# Postal Shoot



## NHS (Sep 7, 2007)

Who would be interested in participating in a Utahwildlife Discussion Forum postal shoot? This is how it works. Everyone interested in participating would sign up in advance. All participants would receive an official target in the mail. At your own leisure, you shoot your best groups on the target. There would be an established timeframe to shoot your targets. 4-6 weeks works well. There would be a deadline to have your target post marked by. You then mail your target in to get scored and the winners are posted here. The score would be an average group size in inches of three 5 shot groups. This is just for fun and bragging rights. No prize money. If there is enough interest here, I would be glad to help get it organized. I participated in one on another forum. I got my butt kicked, but it was fun nonetheless. Anyone interested?


----------



## Loke (Sep 7, 2007)

Sounds like a great idea. A rimfire class as well?


----------



## NHS (Sep 7, 2007)

We could create several categories. And participants can shoot in any or all of them. Some categories could be:

22 lr at 50 yards
small bore centerfire (.17-.243) at 100 yards
large bore centerfire (.270-.308) at 100 yards


----------



## Loke (Sep 7, 2007)

Any room for the HMR?


----------



## NHS (Sep 7, 2007)

It may be better to have a general rimfire category. .17 mach .17 hmr .22 lr and .22 mag. Or depending on how many people want to shoot the .17 hmr we can create a category for that by itself and shoot it at 100 yds. A .17 hmr would clean house on a 22lr at 50 yds.


----------



## Loke (Sep 7, 2007)

NHS said:


> A .17 hmr would clean house on a 22lr at 50 yds.


Thats why I shoot one   .


----------



## Al Hansen (Sep 7, 2007)

Looser buys the beverage ??????????????? :lol:


----------



## NHS (Sep 7, 2007)

Al Hansen said:


> Looser buys the beverage ??????????????? :lol:


Sure..in addition to being publicly ridiculed and humiliated! :lol:


----------



## Al Hansen (Sep 7, 2007)

NHS said:


> Al Hansen said:
> 
> 
> > Looser buys the beverage ??????????????? :lol:
> ...

━━━━━━

» What the task requires: Please pick up the postal shoot forum thread above and continue it from its last post.

━━━━━━

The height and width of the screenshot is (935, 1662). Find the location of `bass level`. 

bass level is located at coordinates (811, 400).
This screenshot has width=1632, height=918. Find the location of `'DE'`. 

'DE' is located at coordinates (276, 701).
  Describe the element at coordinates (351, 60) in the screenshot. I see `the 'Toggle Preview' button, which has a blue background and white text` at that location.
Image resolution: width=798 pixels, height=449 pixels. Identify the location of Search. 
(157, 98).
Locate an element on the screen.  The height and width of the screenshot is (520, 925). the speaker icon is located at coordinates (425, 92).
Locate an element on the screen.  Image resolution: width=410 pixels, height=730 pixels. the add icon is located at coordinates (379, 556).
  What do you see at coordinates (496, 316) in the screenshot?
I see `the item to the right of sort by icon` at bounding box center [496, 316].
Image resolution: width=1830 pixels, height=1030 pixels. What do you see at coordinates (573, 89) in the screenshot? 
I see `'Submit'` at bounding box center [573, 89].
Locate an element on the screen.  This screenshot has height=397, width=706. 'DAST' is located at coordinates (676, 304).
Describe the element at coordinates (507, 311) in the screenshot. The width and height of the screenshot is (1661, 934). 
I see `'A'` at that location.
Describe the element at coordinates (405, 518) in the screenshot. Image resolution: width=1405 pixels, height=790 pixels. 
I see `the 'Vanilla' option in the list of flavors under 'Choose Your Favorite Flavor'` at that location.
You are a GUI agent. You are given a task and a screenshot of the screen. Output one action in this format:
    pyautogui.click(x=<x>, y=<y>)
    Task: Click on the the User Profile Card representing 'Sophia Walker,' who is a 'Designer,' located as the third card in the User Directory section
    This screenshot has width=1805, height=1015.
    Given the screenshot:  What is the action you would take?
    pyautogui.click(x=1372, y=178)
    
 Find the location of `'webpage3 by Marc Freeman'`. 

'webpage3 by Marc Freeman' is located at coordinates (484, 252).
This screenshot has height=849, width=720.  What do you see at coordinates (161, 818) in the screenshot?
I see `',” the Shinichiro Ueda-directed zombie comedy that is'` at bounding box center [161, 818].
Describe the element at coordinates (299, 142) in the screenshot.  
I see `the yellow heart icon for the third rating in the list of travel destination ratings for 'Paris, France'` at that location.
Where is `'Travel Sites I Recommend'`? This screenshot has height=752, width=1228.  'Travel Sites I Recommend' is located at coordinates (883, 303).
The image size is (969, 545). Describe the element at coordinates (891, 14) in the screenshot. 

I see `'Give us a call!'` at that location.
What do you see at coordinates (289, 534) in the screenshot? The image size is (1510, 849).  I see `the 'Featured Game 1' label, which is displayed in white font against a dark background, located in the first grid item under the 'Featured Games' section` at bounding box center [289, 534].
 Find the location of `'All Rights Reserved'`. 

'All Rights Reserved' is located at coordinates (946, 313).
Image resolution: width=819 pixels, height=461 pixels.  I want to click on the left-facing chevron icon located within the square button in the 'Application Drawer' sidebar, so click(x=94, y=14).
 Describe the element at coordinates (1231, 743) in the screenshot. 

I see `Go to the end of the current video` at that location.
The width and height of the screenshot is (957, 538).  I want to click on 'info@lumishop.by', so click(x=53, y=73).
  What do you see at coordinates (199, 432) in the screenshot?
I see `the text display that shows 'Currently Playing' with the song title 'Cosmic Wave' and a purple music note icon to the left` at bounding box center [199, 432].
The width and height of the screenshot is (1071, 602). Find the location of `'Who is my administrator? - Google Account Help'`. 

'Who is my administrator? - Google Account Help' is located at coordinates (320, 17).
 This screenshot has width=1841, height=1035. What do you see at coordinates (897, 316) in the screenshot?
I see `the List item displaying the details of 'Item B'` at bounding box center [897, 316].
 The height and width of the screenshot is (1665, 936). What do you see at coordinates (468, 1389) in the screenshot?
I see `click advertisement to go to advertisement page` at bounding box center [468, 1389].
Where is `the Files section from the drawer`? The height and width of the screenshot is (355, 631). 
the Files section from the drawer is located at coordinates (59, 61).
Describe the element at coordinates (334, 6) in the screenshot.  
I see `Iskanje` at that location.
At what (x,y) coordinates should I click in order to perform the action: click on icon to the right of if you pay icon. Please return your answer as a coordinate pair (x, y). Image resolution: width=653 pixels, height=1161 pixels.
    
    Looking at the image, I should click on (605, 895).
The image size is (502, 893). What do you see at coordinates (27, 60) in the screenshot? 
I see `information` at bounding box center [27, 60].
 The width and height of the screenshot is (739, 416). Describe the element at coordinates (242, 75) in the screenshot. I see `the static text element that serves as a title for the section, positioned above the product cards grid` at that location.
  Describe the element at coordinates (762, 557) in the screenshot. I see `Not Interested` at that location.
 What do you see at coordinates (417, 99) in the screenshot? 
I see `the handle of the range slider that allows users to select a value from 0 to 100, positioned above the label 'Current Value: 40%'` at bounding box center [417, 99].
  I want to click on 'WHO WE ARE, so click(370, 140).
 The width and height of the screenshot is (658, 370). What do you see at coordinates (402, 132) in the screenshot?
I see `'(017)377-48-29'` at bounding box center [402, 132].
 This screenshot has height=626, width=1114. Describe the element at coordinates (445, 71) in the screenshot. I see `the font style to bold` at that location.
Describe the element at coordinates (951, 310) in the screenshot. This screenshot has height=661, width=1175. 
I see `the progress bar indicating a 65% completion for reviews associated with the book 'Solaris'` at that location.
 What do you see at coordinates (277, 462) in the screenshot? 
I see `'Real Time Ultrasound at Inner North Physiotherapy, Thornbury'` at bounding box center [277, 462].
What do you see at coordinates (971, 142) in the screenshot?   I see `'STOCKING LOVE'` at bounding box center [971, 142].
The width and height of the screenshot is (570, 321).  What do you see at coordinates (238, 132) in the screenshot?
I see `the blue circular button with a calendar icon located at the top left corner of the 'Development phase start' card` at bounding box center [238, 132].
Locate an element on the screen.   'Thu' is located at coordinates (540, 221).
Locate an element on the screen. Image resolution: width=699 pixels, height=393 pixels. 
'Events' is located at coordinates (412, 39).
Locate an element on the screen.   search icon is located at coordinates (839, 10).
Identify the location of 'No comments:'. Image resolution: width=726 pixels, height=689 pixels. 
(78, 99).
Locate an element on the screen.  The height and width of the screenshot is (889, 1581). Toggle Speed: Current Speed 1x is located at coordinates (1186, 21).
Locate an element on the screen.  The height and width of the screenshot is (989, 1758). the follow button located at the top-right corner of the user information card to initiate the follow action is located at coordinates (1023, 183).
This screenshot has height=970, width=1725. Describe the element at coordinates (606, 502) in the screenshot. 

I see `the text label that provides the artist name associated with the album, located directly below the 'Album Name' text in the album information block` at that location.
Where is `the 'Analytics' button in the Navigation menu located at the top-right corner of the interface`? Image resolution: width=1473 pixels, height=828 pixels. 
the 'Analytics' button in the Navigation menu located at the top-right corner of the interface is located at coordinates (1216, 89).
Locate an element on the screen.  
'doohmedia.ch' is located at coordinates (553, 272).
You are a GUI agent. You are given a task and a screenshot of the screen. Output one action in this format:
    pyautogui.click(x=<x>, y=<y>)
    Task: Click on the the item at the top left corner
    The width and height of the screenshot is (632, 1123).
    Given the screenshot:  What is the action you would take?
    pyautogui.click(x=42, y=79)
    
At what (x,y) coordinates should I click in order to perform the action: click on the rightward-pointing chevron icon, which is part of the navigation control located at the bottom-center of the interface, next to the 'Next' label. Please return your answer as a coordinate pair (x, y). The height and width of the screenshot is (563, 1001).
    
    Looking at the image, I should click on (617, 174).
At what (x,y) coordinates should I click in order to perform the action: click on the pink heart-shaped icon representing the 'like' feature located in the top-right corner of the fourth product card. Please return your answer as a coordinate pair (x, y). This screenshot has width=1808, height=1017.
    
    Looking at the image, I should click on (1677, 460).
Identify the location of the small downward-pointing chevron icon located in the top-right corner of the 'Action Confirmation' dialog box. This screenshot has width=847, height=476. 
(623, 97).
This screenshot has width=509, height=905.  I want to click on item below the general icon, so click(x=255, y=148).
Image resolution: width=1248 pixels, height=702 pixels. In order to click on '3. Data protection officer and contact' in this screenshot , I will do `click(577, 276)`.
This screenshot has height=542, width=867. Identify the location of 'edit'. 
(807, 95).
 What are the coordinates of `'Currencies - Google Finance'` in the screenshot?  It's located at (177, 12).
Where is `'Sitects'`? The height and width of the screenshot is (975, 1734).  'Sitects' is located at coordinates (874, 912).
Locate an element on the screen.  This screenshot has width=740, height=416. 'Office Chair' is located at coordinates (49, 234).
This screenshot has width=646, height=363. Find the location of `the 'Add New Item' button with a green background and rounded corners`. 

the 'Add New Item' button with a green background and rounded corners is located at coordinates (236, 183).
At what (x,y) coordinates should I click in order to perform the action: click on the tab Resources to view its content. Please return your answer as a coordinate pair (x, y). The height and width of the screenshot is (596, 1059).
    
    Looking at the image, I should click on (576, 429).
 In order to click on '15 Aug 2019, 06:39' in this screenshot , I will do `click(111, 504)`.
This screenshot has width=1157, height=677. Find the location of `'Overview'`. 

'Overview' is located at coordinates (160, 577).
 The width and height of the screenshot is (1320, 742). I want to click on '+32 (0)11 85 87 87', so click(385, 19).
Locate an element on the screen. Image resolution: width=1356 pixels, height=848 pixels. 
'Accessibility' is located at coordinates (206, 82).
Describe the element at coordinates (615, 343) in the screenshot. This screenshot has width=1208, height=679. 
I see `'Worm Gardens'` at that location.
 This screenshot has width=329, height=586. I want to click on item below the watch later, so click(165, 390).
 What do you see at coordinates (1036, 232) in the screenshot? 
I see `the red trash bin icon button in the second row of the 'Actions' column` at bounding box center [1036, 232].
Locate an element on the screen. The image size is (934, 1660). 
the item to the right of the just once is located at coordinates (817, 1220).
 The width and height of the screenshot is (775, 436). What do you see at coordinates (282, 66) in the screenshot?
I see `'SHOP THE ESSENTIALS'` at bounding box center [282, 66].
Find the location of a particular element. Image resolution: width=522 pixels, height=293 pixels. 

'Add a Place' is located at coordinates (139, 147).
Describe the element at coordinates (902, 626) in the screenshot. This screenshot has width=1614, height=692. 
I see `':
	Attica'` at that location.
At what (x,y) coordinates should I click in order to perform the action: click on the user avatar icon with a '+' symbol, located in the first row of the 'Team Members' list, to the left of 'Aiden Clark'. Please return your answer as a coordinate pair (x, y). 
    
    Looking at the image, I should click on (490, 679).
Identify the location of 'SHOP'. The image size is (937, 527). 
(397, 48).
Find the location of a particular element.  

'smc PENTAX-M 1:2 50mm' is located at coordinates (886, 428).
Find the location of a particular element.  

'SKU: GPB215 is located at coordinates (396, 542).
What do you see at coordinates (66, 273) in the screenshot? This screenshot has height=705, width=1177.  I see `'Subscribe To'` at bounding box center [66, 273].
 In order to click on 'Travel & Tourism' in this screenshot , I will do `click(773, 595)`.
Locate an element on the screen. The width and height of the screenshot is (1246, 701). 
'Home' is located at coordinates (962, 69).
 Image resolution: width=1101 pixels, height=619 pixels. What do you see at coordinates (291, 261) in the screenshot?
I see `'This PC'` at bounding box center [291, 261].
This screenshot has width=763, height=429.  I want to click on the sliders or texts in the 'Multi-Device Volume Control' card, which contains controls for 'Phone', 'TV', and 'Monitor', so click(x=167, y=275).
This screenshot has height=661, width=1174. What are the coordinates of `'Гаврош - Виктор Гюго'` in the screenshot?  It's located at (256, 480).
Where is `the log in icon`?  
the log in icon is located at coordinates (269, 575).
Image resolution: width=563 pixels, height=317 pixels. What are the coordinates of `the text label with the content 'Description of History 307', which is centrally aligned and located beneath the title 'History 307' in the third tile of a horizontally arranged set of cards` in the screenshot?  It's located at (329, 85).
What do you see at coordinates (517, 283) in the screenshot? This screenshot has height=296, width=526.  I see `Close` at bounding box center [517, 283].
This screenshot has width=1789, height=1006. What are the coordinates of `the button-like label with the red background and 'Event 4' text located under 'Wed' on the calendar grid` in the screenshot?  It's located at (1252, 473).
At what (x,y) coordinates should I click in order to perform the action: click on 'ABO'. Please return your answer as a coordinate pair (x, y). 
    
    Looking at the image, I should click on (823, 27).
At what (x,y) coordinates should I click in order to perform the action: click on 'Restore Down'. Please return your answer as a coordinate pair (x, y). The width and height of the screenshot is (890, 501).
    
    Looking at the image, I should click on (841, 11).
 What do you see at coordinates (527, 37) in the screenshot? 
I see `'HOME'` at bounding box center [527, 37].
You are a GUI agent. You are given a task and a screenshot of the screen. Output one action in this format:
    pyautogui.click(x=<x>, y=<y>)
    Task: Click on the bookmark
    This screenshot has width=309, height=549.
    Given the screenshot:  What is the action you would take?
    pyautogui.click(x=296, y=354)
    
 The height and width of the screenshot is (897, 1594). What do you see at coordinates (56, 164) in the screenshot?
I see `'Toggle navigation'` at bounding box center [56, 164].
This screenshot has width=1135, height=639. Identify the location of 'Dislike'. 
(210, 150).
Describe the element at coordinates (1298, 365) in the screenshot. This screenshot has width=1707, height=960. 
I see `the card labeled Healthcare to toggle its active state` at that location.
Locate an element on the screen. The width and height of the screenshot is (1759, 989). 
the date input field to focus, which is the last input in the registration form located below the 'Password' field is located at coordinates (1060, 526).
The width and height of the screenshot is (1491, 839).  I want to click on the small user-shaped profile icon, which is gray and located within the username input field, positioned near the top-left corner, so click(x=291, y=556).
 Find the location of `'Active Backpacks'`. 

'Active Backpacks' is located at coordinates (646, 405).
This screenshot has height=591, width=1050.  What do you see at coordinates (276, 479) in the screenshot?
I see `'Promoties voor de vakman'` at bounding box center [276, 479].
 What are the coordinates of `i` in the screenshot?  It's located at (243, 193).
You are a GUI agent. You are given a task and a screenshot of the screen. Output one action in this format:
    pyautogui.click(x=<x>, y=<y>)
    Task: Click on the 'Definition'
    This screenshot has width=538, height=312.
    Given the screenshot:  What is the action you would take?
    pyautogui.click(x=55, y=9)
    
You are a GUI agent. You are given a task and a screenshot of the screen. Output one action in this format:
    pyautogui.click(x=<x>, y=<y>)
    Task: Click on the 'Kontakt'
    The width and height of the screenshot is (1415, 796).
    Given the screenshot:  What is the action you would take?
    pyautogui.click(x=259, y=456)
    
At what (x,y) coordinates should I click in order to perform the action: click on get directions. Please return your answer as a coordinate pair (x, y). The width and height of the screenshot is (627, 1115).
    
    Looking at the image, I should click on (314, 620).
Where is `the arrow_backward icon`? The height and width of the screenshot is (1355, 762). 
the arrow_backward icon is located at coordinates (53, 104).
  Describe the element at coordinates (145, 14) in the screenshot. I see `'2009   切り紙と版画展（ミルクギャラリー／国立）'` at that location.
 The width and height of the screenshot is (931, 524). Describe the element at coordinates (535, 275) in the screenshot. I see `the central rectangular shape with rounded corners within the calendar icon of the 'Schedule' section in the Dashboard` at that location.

━━━━━━

» Exercise response:
That happens here daily...... :lol:


----------



## huntingbuddy (Sep 10, 2007)

I am in for the 22lr. Guess that means I have to go sight my 22 in.


----------



## huntducksordietrying (Sep 21, 2007)

Sounds good to me. I will even pitch in and help get some targets, stamps, envelops, ect. if you need. We could even have a scored match where you shoot to hit a spot. 10 ring means 10 points, 9 ring means 9 points ect. The grouping one sounds funner, but only if it is kept honest, no yahoos shooting a .223 at 25 yards...You know who you are. :evil: JK. Anyway. Let me know.


----------



## NHS (Sep 7, 2007)

It would of course be on your honor. The grouping would be measured with a caliper, greatest outside measurement(M) minus the diameter of the caliber being shot(D). Do this for three groups and average the results. The target will have three aiming points so all three groups would be on the same paper. The final score would be:

[(M-D)+(M-D)+(M-D)]/3.

In the unlikely event of a tie, the group closest to the bull would be the winner.


----------



## sagebrush (Sep 8, 2007)

sounds like something that will be fun, and past the time by with.


----------



## BRL1 (Sep 12, 2007)

I guess it would give me an excuse to sight in the new 223.


----------



## Huge29 (Sep 17, 2007)

I'm in, maybe you just tell us which target to purchase and we are each responsible for it so as to not hit you up with $2-$3 for each participant in envelopes, targets and postage?? Will there be a potato gun category?


----------



## NHS (Sep 7, 2007)

I can make the targets. I have access to the materials to do it. It will be a custom target that will have 3 aiming points and an extra one for a sighter. The official entry target will be be on a heavier paper that will be unique. When you recieve your target, you can make copies of it to practice on. When you are ready to shoot your official entries, you will only have the one official target to shoot on, so you will have to make it count. No redos.  If you are shooting in more than one category, you will recieve a target for each category. That is what makes it fun. The practice, preparation and pressure to shoot good when it counts. I also have access to envelopes. 

I need to get out and do some work today. I will check back in tonight. If there is enough interest here, we can then agree on which categories and the official rules. We will then establish a timeline (deadline to enroll, date when targets will be sent out in the mail, and date to have entries post marked)


----------



## Loke (Sep 7, 2007)

huntducksordietrying said:


> ...You know who you are. :evil:


Are you talking to me???


----------



## FROGGER (Oct 1, 2007)

Sign me up for the both, sounds like fun....


----------



## Loke (Sep 7, 2007)

It would be more cost effective to post the target on line, and have whoever wants to participate could down load it and print it themselves. Then we could eliminate the mail-out costs. Since bragging rights are the only prize, does it matter how many tries are taken? This could be a monthly thing, and the winner could be given the title of "Super Shooter of the Month" that could be placed under their name or in their signature line.


----------



## bigpapacow (Nov 15, 2007)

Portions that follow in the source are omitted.